Thomas Mann, Muerte en Venecia, Seix Barral / Origen, Barcelona, 1984, pp. 95-96.

Se trata de un pasaje memorable. Mann describe a la perfección algo que seguramente todos hemos sentido en algún momento, pues ¿con cuántas personas en la vida diaria nos cruzamos una y otra vez y aun así mantenemos siempre esa distancia que consideramos "correcta"? A veces, incluso, sabemos dónde trabajan o cómo se llaman, pero, por el prurito estúpido de no cruzar palabra alguna puesto que aún no nos conocemos formalmente, conservamos esa fingida frialdad y esa falsa indiferencia. Pero lo cierto es que casi siempre estamos intrigados, casi siempre nos asalta la curiosidad al ver a esas personas. En el fondo, aunque no lo hacemos normalmente, desearíamos familiarizarnos con ellas, tratarlas, comprobar   o desmentir nuestras primeras impresiones.
Y es que, en general, si la gente totalmente desconocida despierta por sí misma cierto interés en nosotros, tanto más lo hace cuando adquiere un rostro familiar que ya asociamos con ciertos lugares o ciertas actividades. Los parques y las plazas a menudo nos atraen sencillamente porque nos gusta ver al prójimo, imaginar su vida, atisbar sus penas, apenas dibujadas en una mueca o en una mirada perdida; pero cuando nos damos cuenta de que coincidimos con ciertas personas al ir a determinados lugares (conciertos, cafés, librerías, trabajo, escuela, etc.), ese prójimo enteramente ajeno toma una dimensión casi familiar y por ello mismo se vuelve más intrigante. Se trata de lo extraño y, al mismo tiempo, conocido. Es algo profundamente ajeno que de pronto se vuelve propio, a veces muy propio...
Y en ocasiones, momentos muy específicos de la vida, pasa que ponemos todas nuestras esperanzas en tales personas, todos nuestros anhelos de humanidad, nuestros más íntimos deseos de contacto. Por eso se forma lo que Mann llama una "estimación exaltada". Esa gente se vuelve para nosotros la idealización pura, idealización etérea que no conviene bajar de las nubes. Quizás por eso, porque intuimos que si la conocemos se derribará el ideal, porque sabemos que si examinamos desde muy cerca, desde la intimidad, veremos fallas y resquebrajaduras, quizás por eso mismo mantenemos tantas veces esa prudente distancia. Y así nos pasamos la vida ante ciertas personas: cruzando miradas de reconocimiento desde lejos y, cuando mucho, intercambiando ligeras sonrisas, aquiescencias implícitas de algo que tal vez jamás veremos materializado.
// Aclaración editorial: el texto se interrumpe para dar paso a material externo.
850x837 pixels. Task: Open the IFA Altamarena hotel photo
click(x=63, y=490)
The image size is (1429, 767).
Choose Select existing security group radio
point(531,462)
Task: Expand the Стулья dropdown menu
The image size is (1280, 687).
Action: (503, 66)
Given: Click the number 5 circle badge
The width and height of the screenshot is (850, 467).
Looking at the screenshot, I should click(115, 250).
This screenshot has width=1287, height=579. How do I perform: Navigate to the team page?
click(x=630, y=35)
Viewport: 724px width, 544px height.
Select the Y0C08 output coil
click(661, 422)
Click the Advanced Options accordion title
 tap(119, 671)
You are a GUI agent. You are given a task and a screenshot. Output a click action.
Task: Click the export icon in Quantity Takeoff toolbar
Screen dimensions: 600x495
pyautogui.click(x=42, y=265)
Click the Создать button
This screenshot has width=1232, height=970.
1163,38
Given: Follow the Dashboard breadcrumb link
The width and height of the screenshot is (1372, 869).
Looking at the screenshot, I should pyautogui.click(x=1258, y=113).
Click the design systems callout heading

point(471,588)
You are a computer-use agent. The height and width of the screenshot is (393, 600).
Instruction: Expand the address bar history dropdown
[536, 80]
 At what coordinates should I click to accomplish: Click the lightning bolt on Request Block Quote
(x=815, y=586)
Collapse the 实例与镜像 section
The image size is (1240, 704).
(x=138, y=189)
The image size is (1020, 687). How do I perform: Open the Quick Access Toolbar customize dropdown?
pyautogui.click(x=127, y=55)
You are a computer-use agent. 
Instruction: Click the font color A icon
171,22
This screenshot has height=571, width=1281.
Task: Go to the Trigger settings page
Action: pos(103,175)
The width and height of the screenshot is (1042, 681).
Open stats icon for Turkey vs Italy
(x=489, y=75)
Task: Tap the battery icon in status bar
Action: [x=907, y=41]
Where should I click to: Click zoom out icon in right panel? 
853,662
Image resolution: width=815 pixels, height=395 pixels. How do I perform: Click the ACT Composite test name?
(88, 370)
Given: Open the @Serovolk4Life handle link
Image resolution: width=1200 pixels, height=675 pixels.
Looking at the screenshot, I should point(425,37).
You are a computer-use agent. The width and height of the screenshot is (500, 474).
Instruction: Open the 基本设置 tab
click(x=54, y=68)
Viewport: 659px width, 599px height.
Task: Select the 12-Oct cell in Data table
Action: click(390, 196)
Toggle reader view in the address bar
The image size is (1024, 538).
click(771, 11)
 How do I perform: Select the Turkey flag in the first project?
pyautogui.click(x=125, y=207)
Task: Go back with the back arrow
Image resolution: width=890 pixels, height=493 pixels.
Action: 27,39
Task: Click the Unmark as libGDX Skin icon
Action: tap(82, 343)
domingo, 17 de marzo de 2013

"No te asomes al fondo de mi vida...

Por mucho que atisbes, hallarás la sombra
de un enigma".

Enrique González Martínez, El poeta y su sombra, Selección de Francisco Hernández, Fondo de Cultura Económica, México, 2005, p. 77.

Se trata de un fragmento del poema Noli me tangere, que significa literalmente "No me toques". Selecciono este pasaje porque encierra en pocas palabras una idea que quedó firmemente impresa en mi mente. Es muy frecuente querer hurgar en el alma y en lo más profundo de ciertas personas. Quizás se debe a que en ocasiones pensamos que ahí encontraremos algo especial, algo que nos explique a nostros mismos, como si necesitáramos definir y comprender cabalmente al otro para poder dotarnos de sentido a nosotros mismos. Y así, nos lanzamos a la búsqueda de los detalles y características que nos revelen el alma de esa persona. Tenemos esa inclinación natural a querernos asomar a lo hondo de algunos, pero he aquí que de manera invariable, como sugiere González Martínez, descubrimos que eso es un pozo sin fondo. El alma es ese oscuro precipicio intangible en que se funda el ser de cada uno. Si nos asomamos ahí, ni siquiera veremos el enigma mismo, sino sólo la sombra de ese enigma enclavado en lo profundo.
Por eso, González Martínez repite en el poema "no me toques el alma, porque la estrujarías". El alma es algo tan tenue y sutil, tan propio e intransferible, que cualquier intento por acercarse a ella por parte de alguien más podría ser fatídico. Cualquier afán por asirla, que es al final lo que tantos tratamos de hacer cuando amamos a alguien, puede convertirse en una acción violenta. Cualquier intromisión por parte del prójimo puede terminar aplastándonos el alma, estrujándola.
Y así, amar implica casi siempre algún tipo de violencia sobre el otro. Volcar todas nuestras aspiraciones y nuestros más íntimos afanes hacia alguien más es una manera de expresar esas ganas de tocar el alma de otro ser humano. Queremos tenerla en las manos, sentirla, comprenderla, definirla y hermanarnos con ella. Queremos fusionarnos, diluirnos en ella, explicarnos con ella, pero lo cierto es que, ahí abajo, para cada ser humano que respira bajo este cielo y deambula por estas calles, para cada persona que suspira secretamente al ver la luna o las estrellas y se siente siempre más humana cuando recibe un abrazo sincero, para todos, en suma, lo único que hay en el fondo del alma es un enigma, la marca indeleble de una interrogante infinita.